Friday 19 February 2021

The real future post Covid.

The turning world has got faster as a result of the pandemic. One thousand and one suggestions have been offered as to what is coming next. The vast majority, at least in the West, have been accelerations of previously considered developments. For example, shops will have to be quirky and city centres generally full of costly, fashionable leisure. More significantly (and much less exposed) are the decisions that have already deciding the future for us. The Bloomberg Business Week proclaims that, 'California's vote to classify Uber and Lyft drivers as contractors has emboldened other employers to eliminate salaried positions-and has become a cornerstone of bigger plans to "Uberize" the US workforce.' Perhaps this is what the new 'futurists' mean by robotic production?

Most of these visions of the post Covid future are the normal clap-trap already in the here and now; or a view entirely based on a one-sided perspective that finds a point already made and elaborates it. But clear futures, which are mainly social and political contests yet to be fought, are now better understood, despite the fascinating, speculative, mist and mirrors about shops and working at home.

For instance, youth unemployment in the West has shot up during Covid. The House of Commons Library (26 January 2021) tells us that nearly 6 million of 16-24 young people are now unemployed. That does not include Fairloughed youth, who lose their Government's help, along with the older adults, in April. Nearly 10 million of those. 

The West have appalling histories regarding youth employment. Spain's youth now has a 40.2% unemployment figure. France, 21.2%. The US 19%. (The Guardian.) Gutram Wolff, Director of the think tank Bruegal, has studied the trends. In 2008 the US youth were only 10% unemployed. The EU on average moved on from 16% of youth unemployment to 26% now. This is a growing and speeding-up disaster. The UK cost of youth unemployment before Covid (see 'Youth Employment UK') is costed as £28 Billion. Youth unemployment in the UK is estimated by the New Statesman to be the highest since the last 40 years.

Young people in the UK were made redundant at a speed of five times faster that last year.   
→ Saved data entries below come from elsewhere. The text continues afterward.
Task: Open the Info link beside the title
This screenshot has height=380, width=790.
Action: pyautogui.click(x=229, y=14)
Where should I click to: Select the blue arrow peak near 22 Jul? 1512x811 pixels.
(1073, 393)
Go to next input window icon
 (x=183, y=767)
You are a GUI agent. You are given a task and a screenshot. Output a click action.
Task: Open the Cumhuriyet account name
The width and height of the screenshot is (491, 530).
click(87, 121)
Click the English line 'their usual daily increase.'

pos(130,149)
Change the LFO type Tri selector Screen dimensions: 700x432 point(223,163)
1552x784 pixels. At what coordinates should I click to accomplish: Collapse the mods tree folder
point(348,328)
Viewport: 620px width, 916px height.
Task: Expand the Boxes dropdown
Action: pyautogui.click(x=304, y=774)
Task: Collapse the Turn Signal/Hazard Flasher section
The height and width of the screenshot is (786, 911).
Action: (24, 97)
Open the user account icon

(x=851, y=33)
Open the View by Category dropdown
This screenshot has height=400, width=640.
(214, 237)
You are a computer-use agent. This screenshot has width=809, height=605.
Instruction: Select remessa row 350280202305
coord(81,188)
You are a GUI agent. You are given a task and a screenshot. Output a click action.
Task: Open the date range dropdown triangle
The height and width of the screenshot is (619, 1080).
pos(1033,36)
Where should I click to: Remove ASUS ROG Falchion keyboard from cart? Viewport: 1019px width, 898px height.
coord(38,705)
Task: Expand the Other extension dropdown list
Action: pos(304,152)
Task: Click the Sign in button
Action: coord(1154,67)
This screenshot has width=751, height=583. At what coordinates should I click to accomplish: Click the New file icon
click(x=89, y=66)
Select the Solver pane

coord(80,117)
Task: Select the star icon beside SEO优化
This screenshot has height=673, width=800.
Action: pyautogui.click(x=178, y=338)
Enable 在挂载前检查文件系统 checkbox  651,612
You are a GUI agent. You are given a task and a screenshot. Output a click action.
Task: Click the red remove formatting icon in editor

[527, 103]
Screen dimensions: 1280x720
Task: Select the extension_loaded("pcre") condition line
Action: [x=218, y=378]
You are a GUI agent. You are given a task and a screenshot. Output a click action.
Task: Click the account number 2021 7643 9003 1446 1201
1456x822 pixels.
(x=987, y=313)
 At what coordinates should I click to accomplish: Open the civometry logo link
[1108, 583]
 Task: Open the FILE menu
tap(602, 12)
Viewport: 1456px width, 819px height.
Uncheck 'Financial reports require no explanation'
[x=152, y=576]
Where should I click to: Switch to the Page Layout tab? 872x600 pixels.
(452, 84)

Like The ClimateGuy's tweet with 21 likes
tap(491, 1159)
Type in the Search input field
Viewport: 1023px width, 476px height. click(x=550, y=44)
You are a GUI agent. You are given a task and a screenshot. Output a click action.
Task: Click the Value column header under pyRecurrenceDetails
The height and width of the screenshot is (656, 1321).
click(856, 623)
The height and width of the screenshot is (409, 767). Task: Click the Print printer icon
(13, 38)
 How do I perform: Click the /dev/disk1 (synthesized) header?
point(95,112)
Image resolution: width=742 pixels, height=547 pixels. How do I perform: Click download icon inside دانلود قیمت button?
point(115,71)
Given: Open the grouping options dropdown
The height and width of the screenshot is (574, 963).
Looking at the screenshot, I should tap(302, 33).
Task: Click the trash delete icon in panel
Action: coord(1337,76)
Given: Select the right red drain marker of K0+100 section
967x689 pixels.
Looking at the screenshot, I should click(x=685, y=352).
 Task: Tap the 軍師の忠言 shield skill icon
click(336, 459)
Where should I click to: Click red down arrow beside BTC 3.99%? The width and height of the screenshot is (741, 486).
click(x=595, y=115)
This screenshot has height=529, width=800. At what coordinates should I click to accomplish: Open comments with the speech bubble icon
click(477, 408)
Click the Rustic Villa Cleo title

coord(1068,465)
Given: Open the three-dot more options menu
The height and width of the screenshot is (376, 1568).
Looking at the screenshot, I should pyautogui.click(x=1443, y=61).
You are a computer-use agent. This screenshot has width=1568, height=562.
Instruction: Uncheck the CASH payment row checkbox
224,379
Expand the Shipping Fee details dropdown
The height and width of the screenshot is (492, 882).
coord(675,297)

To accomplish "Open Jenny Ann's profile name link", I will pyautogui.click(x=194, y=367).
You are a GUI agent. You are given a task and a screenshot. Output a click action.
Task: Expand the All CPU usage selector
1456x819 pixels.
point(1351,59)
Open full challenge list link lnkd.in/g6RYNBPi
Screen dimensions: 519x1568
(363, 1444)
Just this one thing tells us what is likely to emerge in the West. The future for young people, Continental wide, is getting worse, and more quickly, and much more obvious to see. 

Another major 'future' that Covid enhances; fullfact.org points out that average wages fell and are lower now than 10 years ago. (Interestingly, London and the South East suffered the steepest falls but starting from a higher position in the country.) Average earners in London dropped from £700 a week in 2009 to £655 a week now. Northern Ireland fell from £522 a week to £504. Public sector workers and men in Britain felt the worst decline - and the real role of 'self employment', the great boon offered by Thatcher, exposed its purpose, in that the self employed dropped their incomes from an average of £21,000 down to £15,000 in their last 10 year period of 'freedom'.        

What does this second fact suggest for the Covid future, at least from the West? 

The UK is typical here and leads a growing trend in the West in relation to types of work. Since the end of the 1980s the UK has led a process of shifting production and productivity and investment away from traditional work. Today, small businesses run by the self-employed, represent 93% of the UK's six million businesses. These businesses employ 13.3 million people, and provided a turn-over of £1.6 trillion in 2020  (The Independent.) Meanwhile the immense assets in private housing have, up to now, built the UK's wealth. The world's potential productive investment is in the hands of global communication corporations, China's industry and secret castles of wealth in borrowed nation's banks and tax-havens.   

The implications could not be clearer - and we are already being prepared politically across the West. In the UK, small businesses are being destroyed. The middle classes in the big cities are fearful that their housing assets will start to decline and the self-employed are already against the wall. The Thatcher goal of winning the blue collar workers through housing is well over. We already see how the great corporations of the West are willing and organised to prevent any sort of wealth distribution. This, directly, demands a much more ferocious regime to deal with labour. A second wave of capitalism (see California) is emerging. And this, in turn, will require our leaders to carry out some serious adaptions of what remains of any democratic politics. To whit, remove virtually any remaining parts of genuine democratic decisions.

If social democracy had any chance today of shifting wealth towards support for unions, the extension of public ownership and social welfare - let alone the use of expensive measures to reduce climate change - it would need to completely reorganise democratic politics and economics. It would need to prepare for the battle of a life-time. In 2021 ruling classes in the West cannot offer reform, even if they wanted to. 

But what is stoking up, particularly in the West, is an immense population that is unable to maintain security, improve their lives or even promise their children that they will do better. We have see the first wave of anger, fury and direct action, from US women, then for an expanded black rebellion again slavery and the police, then from 74 million voters who backed Trump out of poisonous despair. That 74 million was brought together by Trump because he understood that today's capitalism has to divide, to focus on others and not the system. However, the argument post Covid has barely begun. The next stage is to understand that we need a new society, a different type of civilisation, and a new economics and politics to start the move on.